Teaching and research
At the same time, Fedyk has remained an engaged teacher, leading Haas core finance classes in the evening and executive MBA programs and helping launch the new Flex-MBA program. In June, she was named to Poets&Quants’ 2023 Best 40-Under-40 MBA Professors list.
She’s also a passionate researcher: Her most recent work looks at what happens when firms invest in AI. Surprisingly, employment doesn’t drop, she found. “Firms that invest in AI are producing more, they’re scaling up their operations, but they’re also hiring more employees, especially people like product managers to help manage that expanded product variety,” she explained.
From Ukraine to Berkeley
Fedyk moved to the U.S. when she was ten, when her parents were pursing higher degrees in finance and accounting. She went to high school in the Bay Area while her mother earned her PhD at Berkeley Haas.
“We lived in the university housing for students who have families—a very academic life,” she says. “Even as a kid here in Berkeley, I used to come to some of the seminars and classes with my mom.

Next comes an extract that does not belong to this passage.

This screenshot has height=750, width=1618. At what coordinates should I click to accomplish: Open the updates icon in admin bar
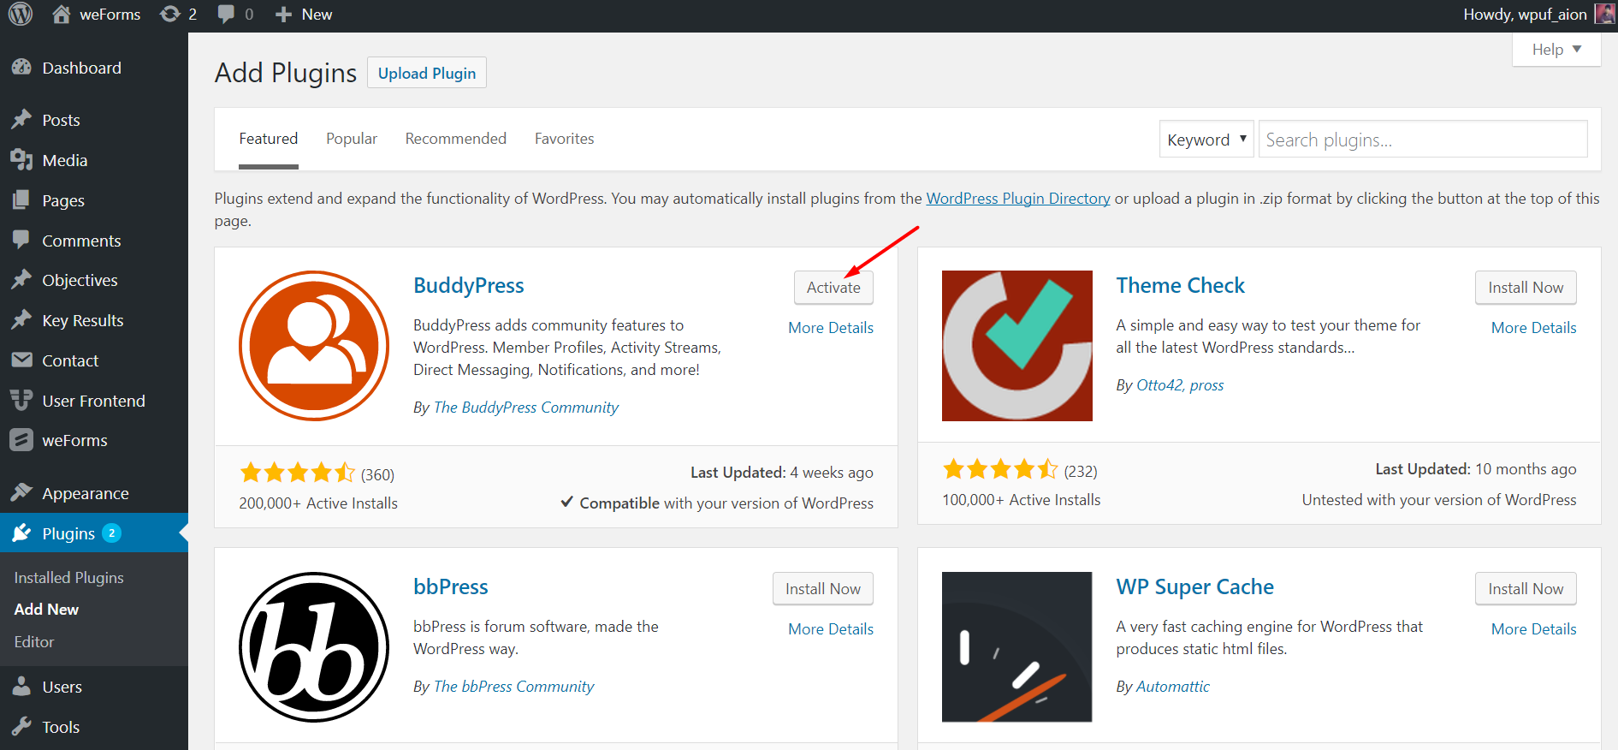[x=170, y=15]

I guess I was always on the path of becoming an academic economist.”
After an undergraduate degree at Princeton, where she met her future husband on the very first day, followed by a stint at Goldman Sachs and a PhD at Harvard, she was able to come back to Berkeley, this time as a professor—her “dream job.”
“Moving back was like coming home,” she says.
Long road ahead
But her connection to Ukraine—her first home—runs deep. Some of her happiest memories are the summers she and her sister spent there after they moved to the U.S., at her grandma’s apartment in Chernivtsi.
She feels fortunate that her grandmother was visiting when the war broke out, and that she’s been able to make her home in Fedyk’s house for the past year and a half. Fedyk happy that her beloved grandmother is safe, but she longs to return to those old family reunions in a peaceful, prospering Ukraine.
There’s a long road ahead that will require a military victory for Ukraine, supporting humanitarian and economic needs in the war’s aftermath, and eventually rebuilding. But the lesson that Fedyk says she has taken away from her work supporting Ukraine is how much of a difference she could make through civic engagement.
“Ukrainians impressed the world with their bravery, but behind that bravery is a decentralized, collective effort,” she says. “Ideas can grow into initiatives that touch thousands of lives, if only we are willing to invest the time and effort.”